Those Dastardly Brits and the Evil British Empire

Watching the Royals yesterday at their welcoming ceremony at the Victoria legislature got me to thinking of some of the hypocrisy of these visits with respect to certain elements of the welcoming committee. It wasn’t too long ago that the Mayor of Victoria and four of the city’s councillors refused to swear allegiance to the Queen. Irrelevant they suggested and the Mayor herself offered her support only to First Nations. Huh, well hey, what about me??

In 2015 the Nanaimo city council cut off funding to the annual Empire Day’s organizing committee, unless they changed their name to something less offensive to First Nations. Oh I know: “Queen and Country Days”

“Times are changing,” said Nanaimo City Councillor Diane Brennan. “The term empire is hurtful. It’s a reminder of colonization and oppression of the indigenous people and it’s caused great suffering.”

 Emmy Manson, a councillor with the local Snuneymuxw First Nation, agrees.

“I guess for me it triggers some old history that really isn’t positive for our people,” said Manson.

That history includes residential schools, loss of language and culture and displacement. (sorry to say but this had nothing to do with the Brits)

 Manson said she and other Snuneymuxw people do not attend the event because of its connotation.

“I get why we celebrate Queen Victoria’s birthday,” said Manson. “I think that’s what it ought to be called.” (CBC, 22 Jan 2015)
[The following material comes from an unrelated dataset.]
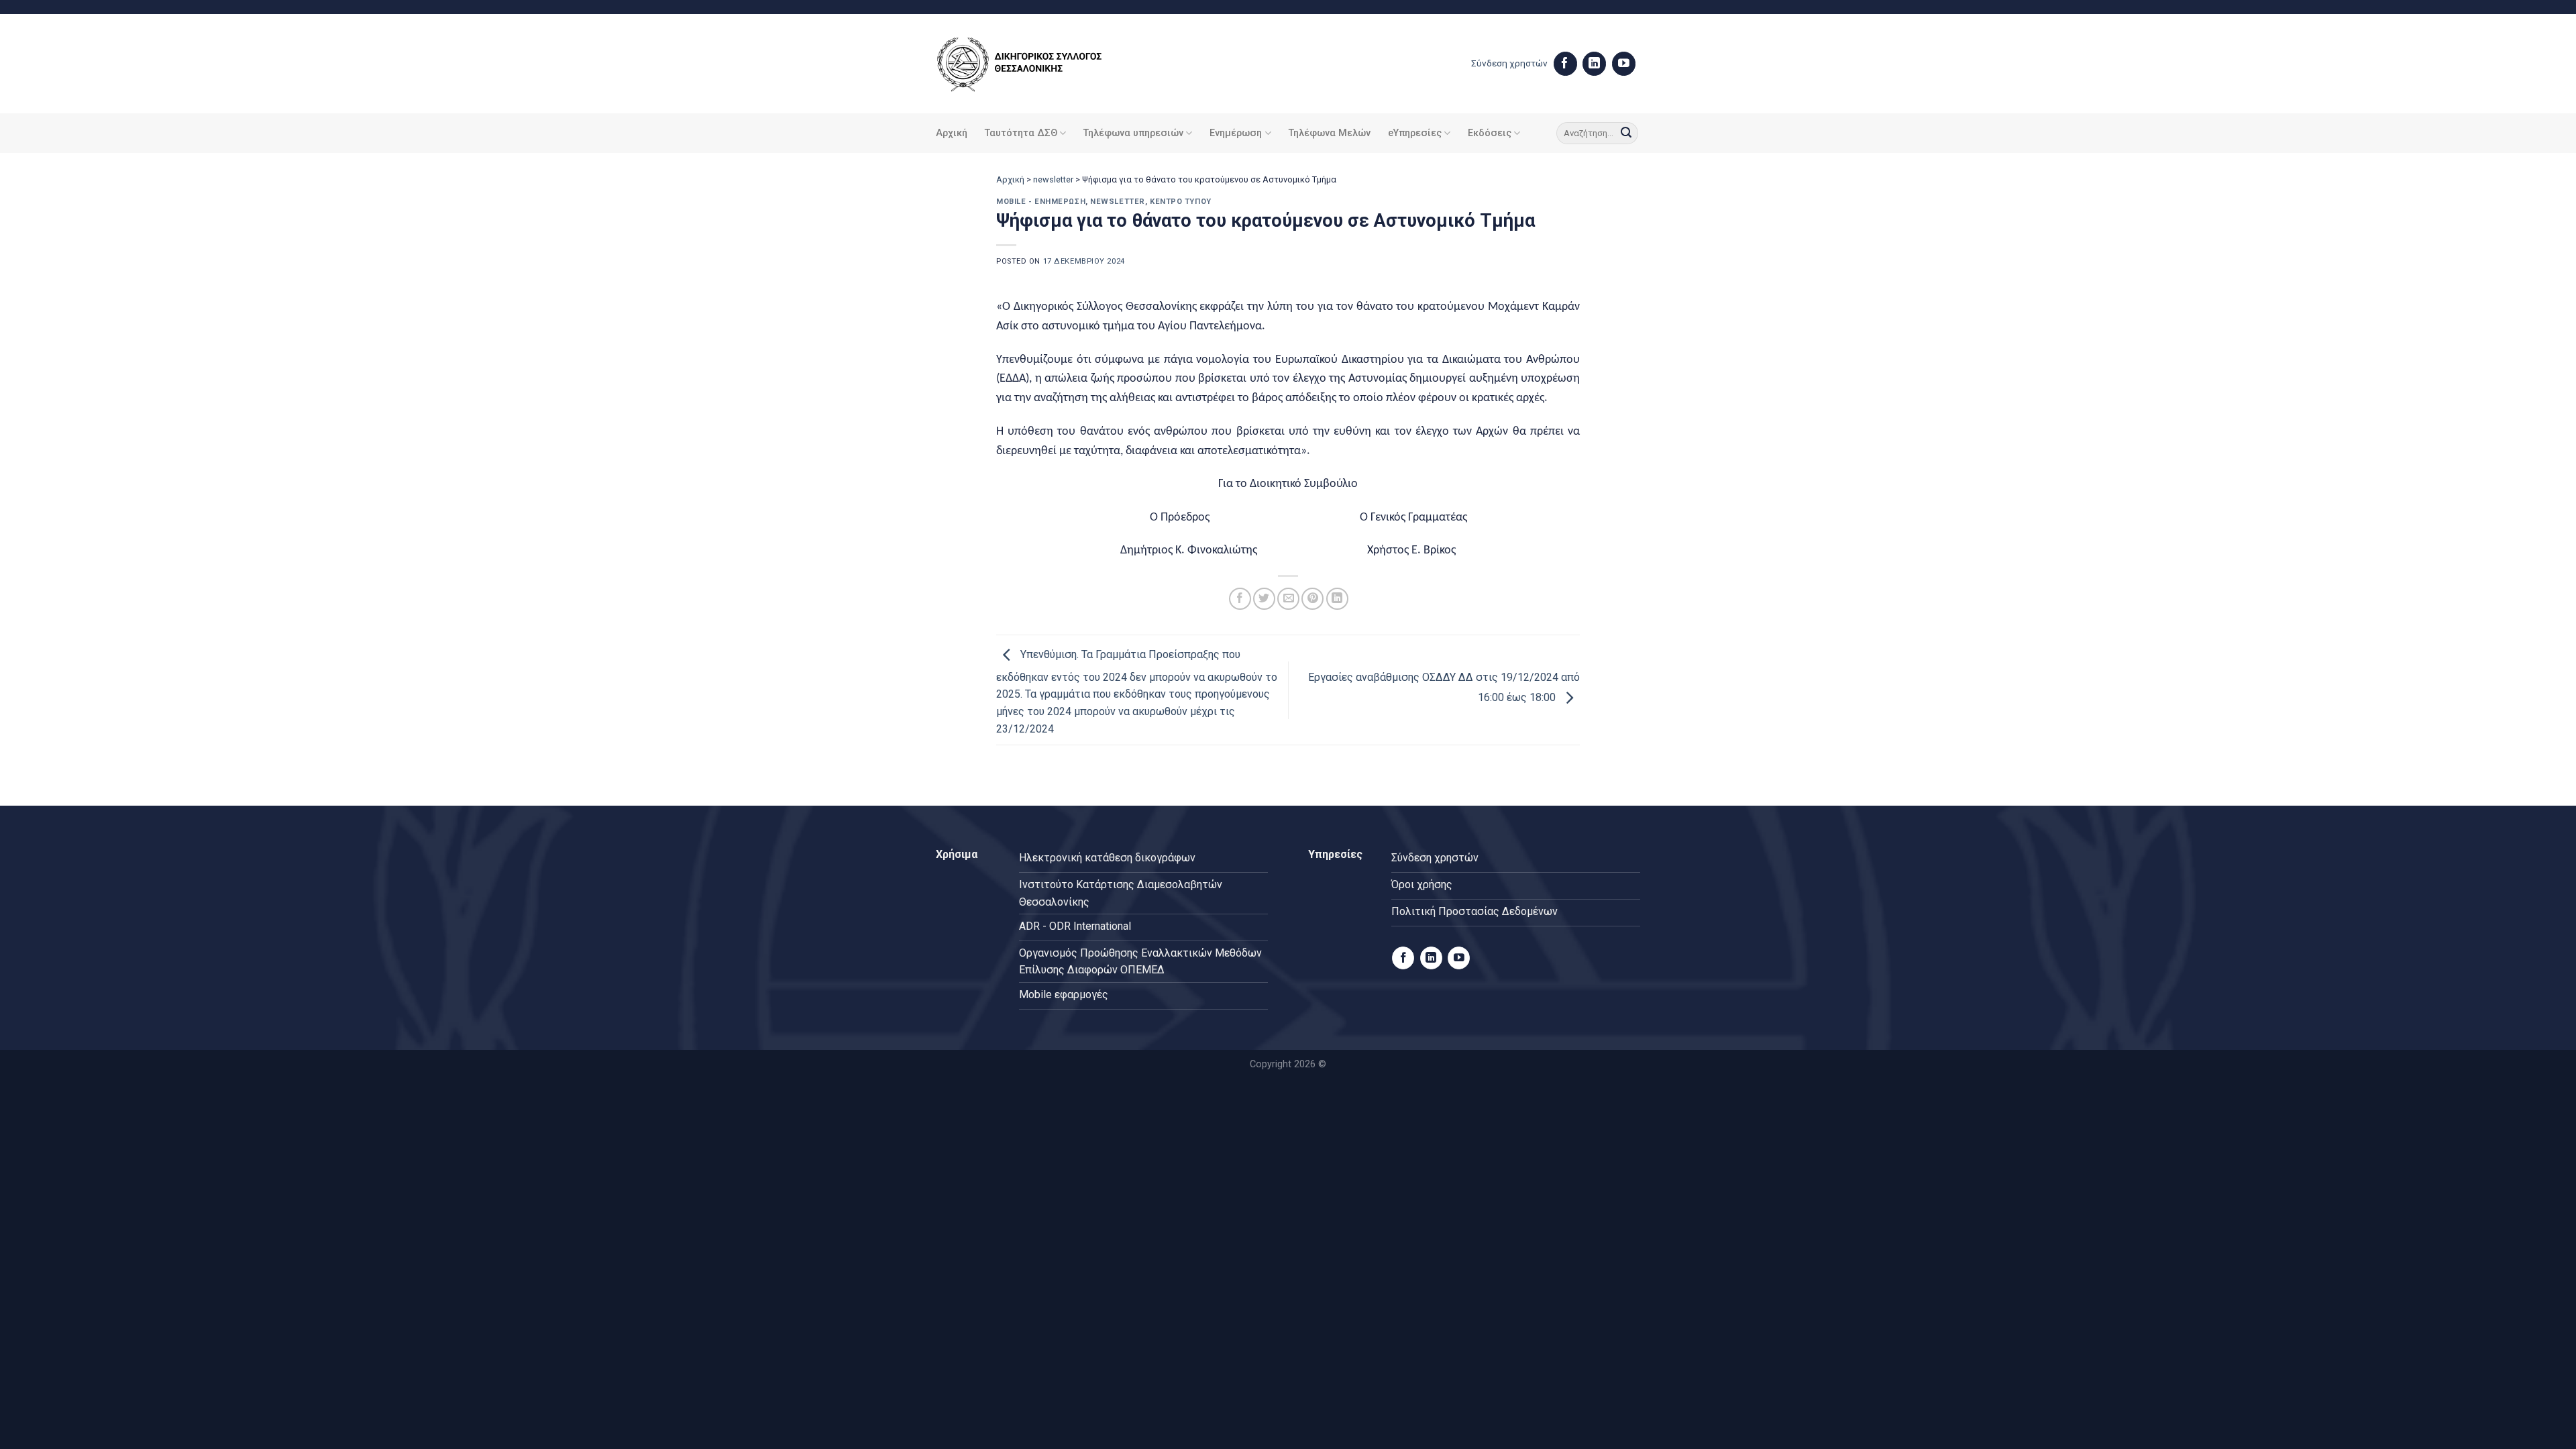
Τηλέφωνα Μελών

 Well excuse me for a minute Ms Manson but Queen Victoria was the figurehead of that dastardly evil empire that triggers the micro-aggression you refer to.

 My thoughts:

Taking the City of Nanaimo’s lead, perhaps now is the time to change the name of the Victoria Day celebrations to one that is less offensive to local First Nations. After all Queen Victoria, our city’s namesake, represents all that was bad about the British Empire: its colonialism, its trade, economic growth, rule of law, common law, security, individual rights and freedoms, civilization, Magna Carta, infrastructure, semblance of order and, of course, the poor treatment that First Nations people had to endure under the Victorian British brand – as opposed to – the continual inter-tribe warrior raids and inter-band savagery, discrimination and slavery.  Taking Nanaimo’s logic to its proper conclusion, I would suggest that now is also the time that we change the name of Victoria to Camosun, a name which better reflects our First Nation history and heritage. After all those dastardly Brits oversaw Nanaimo and Victoria for a full 17 years from 1853-1871 and 28 years from 1843-1871 respectively. The Canadian government has been responsible for things well after that. How well you may ask?? Well for about 150 years, that’s how well!

And well (sic) we are at it I would also suggest and strongly recommend that we change the name of Canada Day to something less offensive. After all the Canadian government, and not Great Britain, has governed Victoria and the Province of B.C., since 20 July, 1871. In that vein the Canadian government and not Great Britain represents: broken aboriginal promises and treaties; the reserve paradigm; repression of Metis during the  Red River / Northwest Rebellion (1870, 1885); the execution of Louis Riel and imprisonment and subsequent death of Poundmaker, Big Bear and many of their of his brethren;  residential schools; the Indian Act; the segregation and discrimination of Chinese immigrants in accordance with the Chinese Immigration and Exclusion Act(s); the sequester and internment of all Japanese Canadians after 1941; internment of Ukranian and Italian Canadians; the refusal to allow refugees of Indian origin entry into Vancouver in 1914 (the Komagata Maru incident); the refusal to accept 900 Jewish refugees into Canada in 1939 (St Louis Incident), which probably ensured their imminent deaths under a Nazi regime; the Chinese Head Tax; the Duplessis Regime; the Orange Order’s anti Catholic movement and religious discrimination; refusal to recognize women as persons from 1867 – 1930; Africville and the segregation of blacks in eastern and central Canada until 1964; and, the Canadian government “black” list goes on and on.

 Oh we can be so smug, can’t we?

 How I hate hypocrisy!

By the way, at yesterday’s welcoming ceremony, the Governor General’s wife reminded me of a Leprechaun in that outfit she was wearing. The Prince’s Equerry seemed to be more of a hindrance than a help.

Will and Kat looked great. With George and Charlotte they make the perfect family. Hope they have a great time.

Note: I am not a rabid monarchist per se. Heck, I used to shoot spit balls from my pea shooter at the Queen’s picture when I was a kid in school. No, but I do respect our heritage and culture and the contributions made by the British over the years. And I do respect the Commonwealth of Nations: an August body of diverse countries and nations that share a common heritage of sorts. And to me that is a lot better than that farcical United Nations. It is something to embrace, not discard.